# Parallelize code with Dask Delayed

In this notebook we demonstrate:

* A few words about Panda
* Reading CSV files using Delayed
* A reading data example
* Sequential code: Mean CO3 Per Core
* Parallelize the sequential code using Dask delayed
---

- Authors: NCI Virtual Research Environment Team
- Keywords: Dask, Delayed, Pandas, DataFrame
- Create Date: 2020-April
---

### A few words about Pandas

Pandas is a an open source library providing high-performance, easy-to-use data structures and data analysis tools. Pandas is particularly suited to the analysis of tabular data, i.e. data that can can go into a table. In other words, if you can imagine the data in an Excel spreadsheet, then Pandas is the tool for the job.

Pandas are tools for reading and writing data between in-memory data structures and different formats: CSV and text files, Microsoft Excel, SQL databases, and the fast HDF5 format.

Python with Pandas is in use in a wide variety of academic and commercial domains, including finance, neuroscience, economics, statistics, advertising, web analytics, and more.

Choose from the following two options to create a client:

In [1]:
# If you run this notebook on your local computer or NCI's VDI instance, you can create cluster
from dask.distributed import Client
client = Client()
print(client)

Perhaps you already have a cluster running?
Hosting the HTTP server on port 39867 instead
  http_address["port"], self.http_server.port


<Client: 'tcp://127.0.0.1:35125' processes=4 threads=8, memory=33.56 GB>


In [1]:
# If you run this notebook on Gadi under pangeo environment, you can create cluster using scheduler.json file
from dask.distributed import Client, LocalCluster
client = Client(scheduler_file='scheduler.json')
print(client)

<Client: 'tcp://10.6.21.68:8773' processes=8 threads=48, memory=202.48 GB>


<div class="alert alert-info">
<b>Warning: Please make sure you specify the correct path to the schedular.json file within your environment.</b>  
</div>

<div class="alert alert-warning">
<b>NOTE:</b> If you run this notebook on your local computer, make sure that your local computer has multiple cores. Otherwise, your parallel code won't perform any better than sequencial code! 
</div>

Starting the Dask Client will provide a dashboard which is useful to gain insight into the computation. The link to the dashboard will become visible when you create the Client. We recommend having the Client open on one side of your screen and your notebook open on the other side, which will be useful for learning purposes.

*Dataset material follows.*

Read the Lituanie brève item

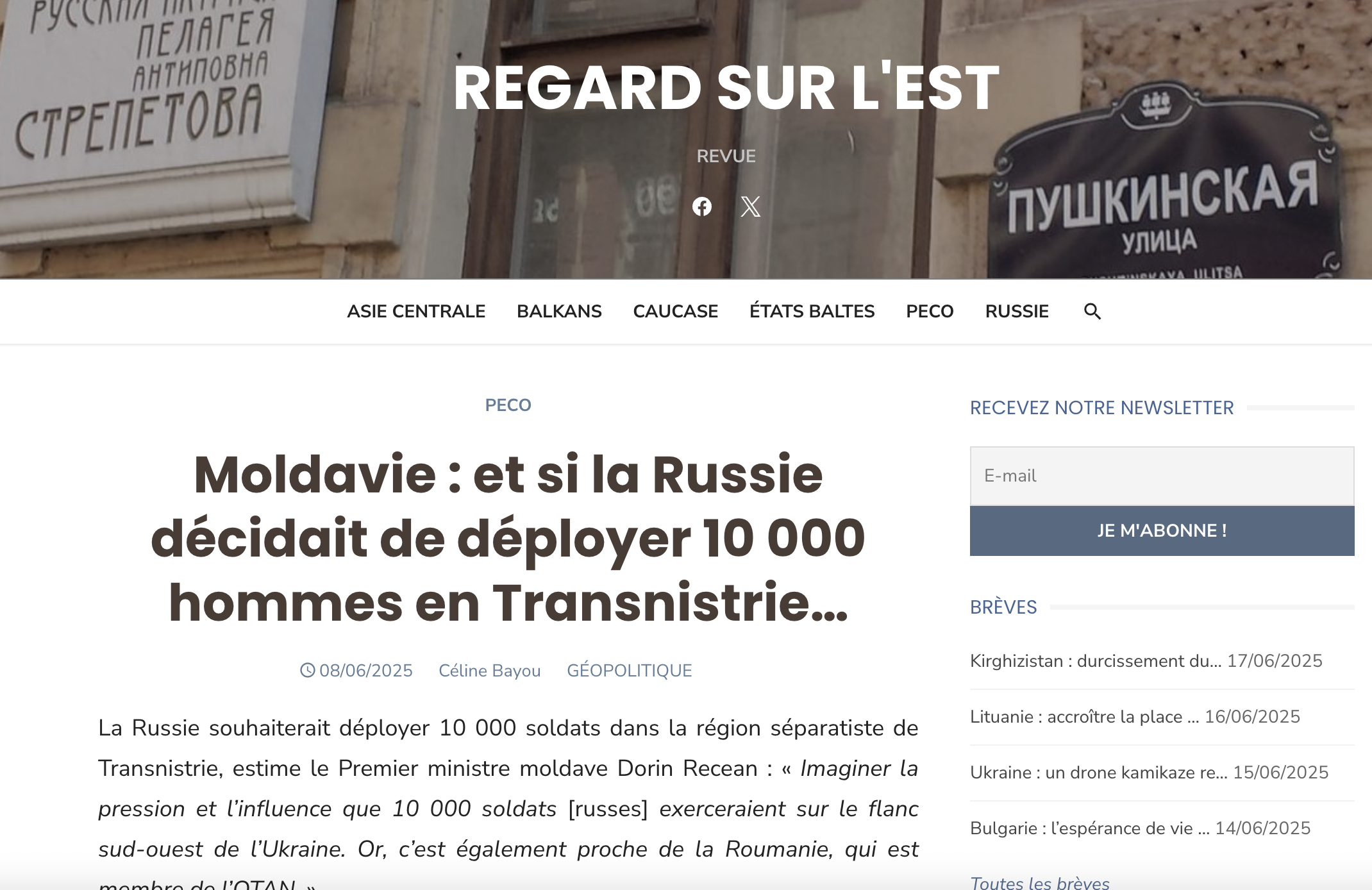(x=1084, y=717)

## Scale up csv file reading using `delayed` 

We will apply `delayed` to a real data processing task, albeit a simple one.

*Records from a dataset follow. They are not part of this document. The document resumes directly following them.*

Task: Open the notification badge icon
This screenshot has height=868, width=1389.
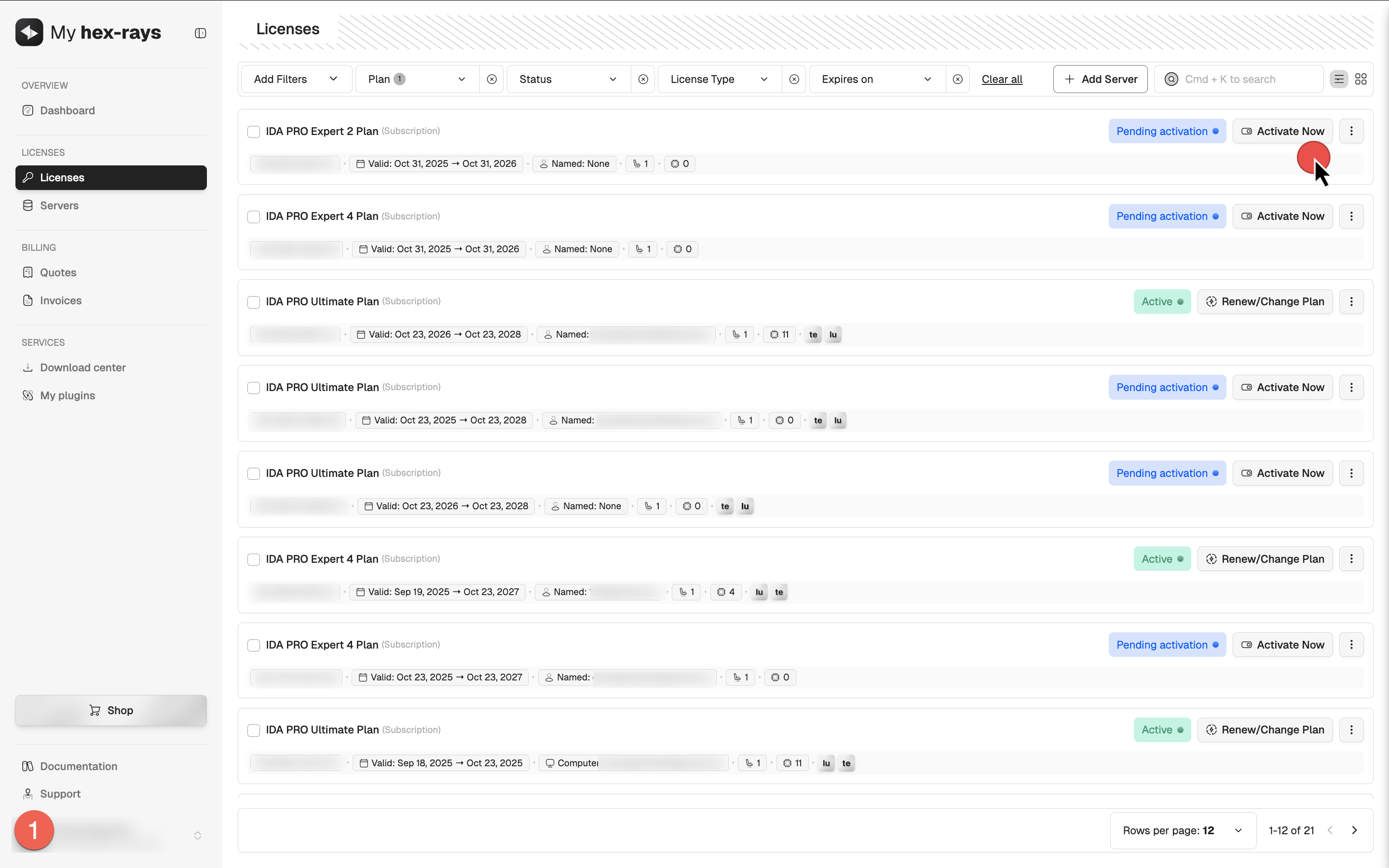Action: (x=34, y=830)
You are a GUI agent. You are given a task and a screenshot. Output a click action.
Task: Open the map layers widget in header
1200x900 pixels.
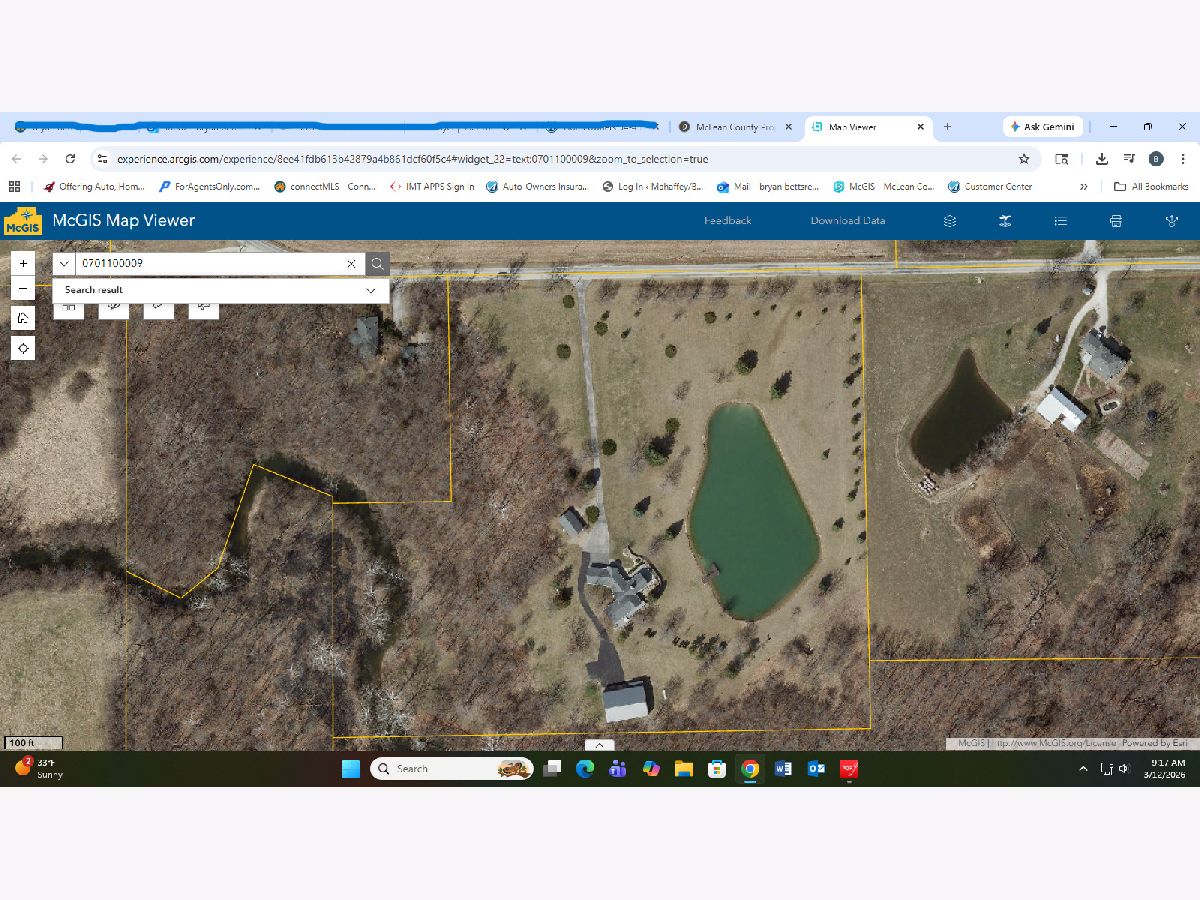click(950, 221)
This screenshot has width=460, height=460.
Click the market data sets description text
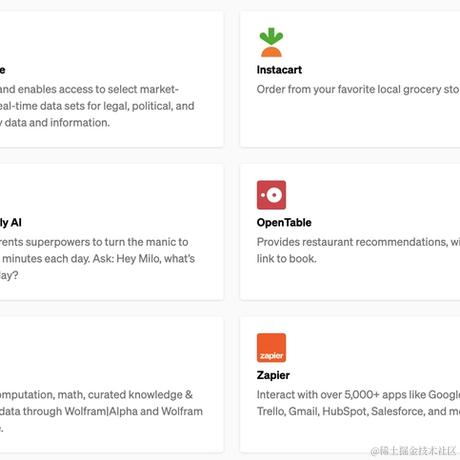click(x=97, y=106)
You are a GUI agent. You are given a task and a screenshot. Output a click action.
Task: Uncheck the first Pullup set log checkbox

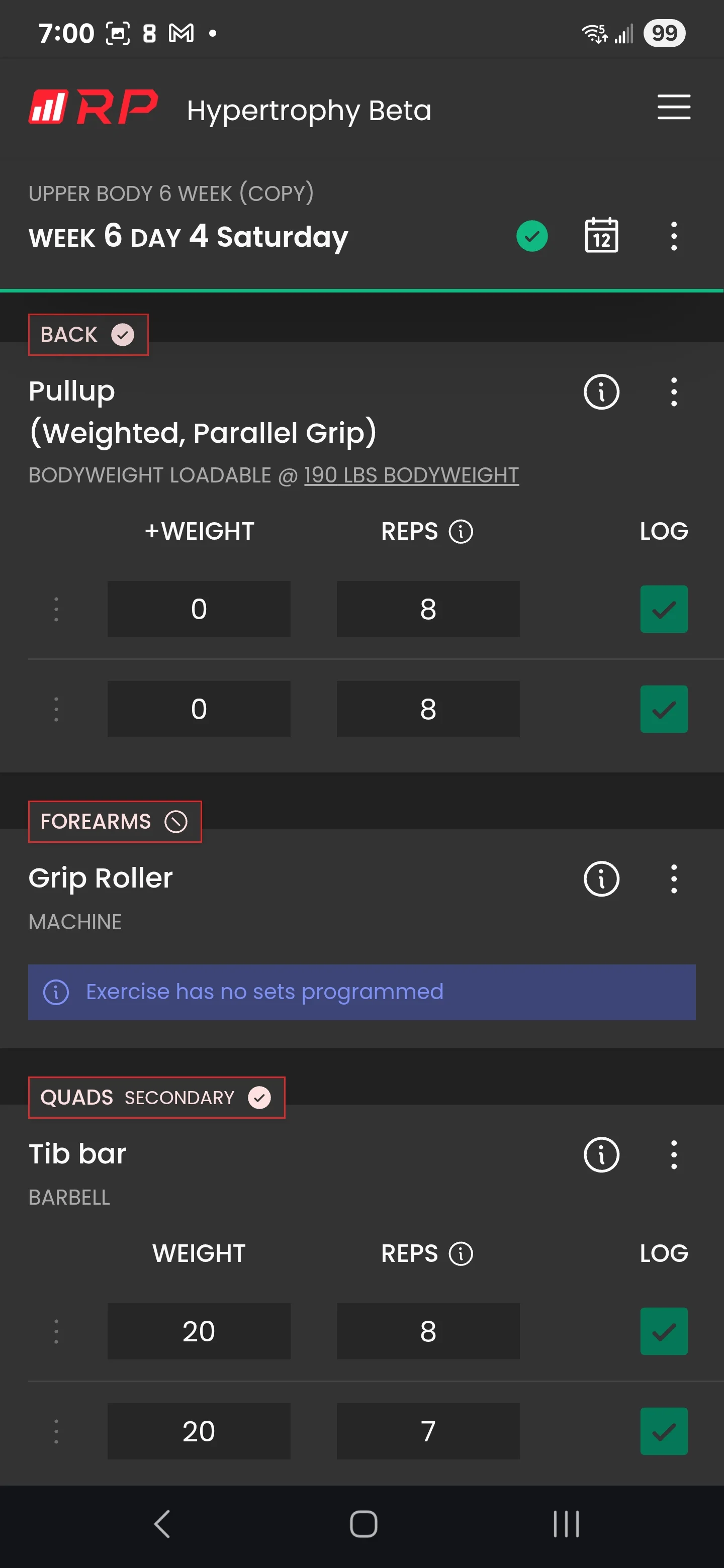[x=664, y=609]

Consider reading three CSV files (found in `/g/data/dk92/notebooks/demo_data/CSV`) with `pd.read_csv` and then measuring their total length. We will consider how you would do this with ordinary Python code, then build a graph for this process using delayed, and finally execute this graph using Dask. The Dask execution provides a handy speed-up factor of more than two (there are only three inputs to parallelize over).

In [2]:
import pandas as pd
import os
from glob import glob
from dask import delayed
import numpy

filenames = sorted(glob('/g/data/dk92/notebooks/demo_data/CSV/*.csv'))
filenames

['/g/data/dk92/notebooks/demo_data/CSV/csvfile1.csv',
 '/g/data/dk92/notebooks/demo_data/CSV/csvfile2.csv',
 '/g/data/dk92/notebooks/demo_data/CSV/csvfile3.csv']

In [3]:
%%time

# normal, sequential code
a = pd.read_csv(filenames[0])
b = pd.read_csv(filenames[1])
c = pd.read_csv(filenames[2])

na = len(a)
nb = len(b)
nc = len(c)

total = sum([na, nb, nc])
print(total)

27
CPU times: user 14.3 ms, sys: 0 ns, total: 14.3 ms
Wall time: 151 ms


Your task is to recreate this graph using the `delayed` function on the original Python code. The three functions you want to delay are `pd.read_csv`, `len` and `sum`. 

In [4]:
%%time

# delayed, sequential code
delayed_read_csv = delayed(pd.read_csv)
a = delayed_read_csv(filenames[0])
b = delayed_read_csv(filenames[1])
c = delayed_read_csv(filenames[2])

delayed_len = delayed(len)
na = delayed_len(a)
nb = delayed_len(b)
nc = delayed_len(c)

delayed_sum = delayed(sum)

total = delayed_sum([na, nb, nc])
total

CPU times: user 1.2 ms, sys: 587 µs, total: 1.79 ms
Wall time: 1.45 ms


Delayed('sum-c2bd7ac4-e9cc-4468-ad76-9f6f495cc8e6')

In [5]:
%time print(total.compute())

27
CPU times: user 6.17 ms, sys: 2.59 ms, total: 8.76 ms
Wall time: 41.9 ms


Next, repeat this using loops rather than writing out all the variables.

In [6]:
# concise version
csvs = [delayed(pd.read_csv)(fn) for fn in filenames]
lens = [delayed(len)(csv) for csv in csvs]
total = delayed(sum)(lens)
%time print(total.compute())

27
CPU times: user 5.9 ms, sys: 0 ns, total: 5.9 ms
Wall time: 38.7 ms


## Real example

### Inspect Data

We will use the supplementary data of the paper **Sequestration of carbon in the deep Atlantic during the last glaciation** by Yu *et al.* published in Nature Geoscience, 2016, doi:10.1038/ngeo2657.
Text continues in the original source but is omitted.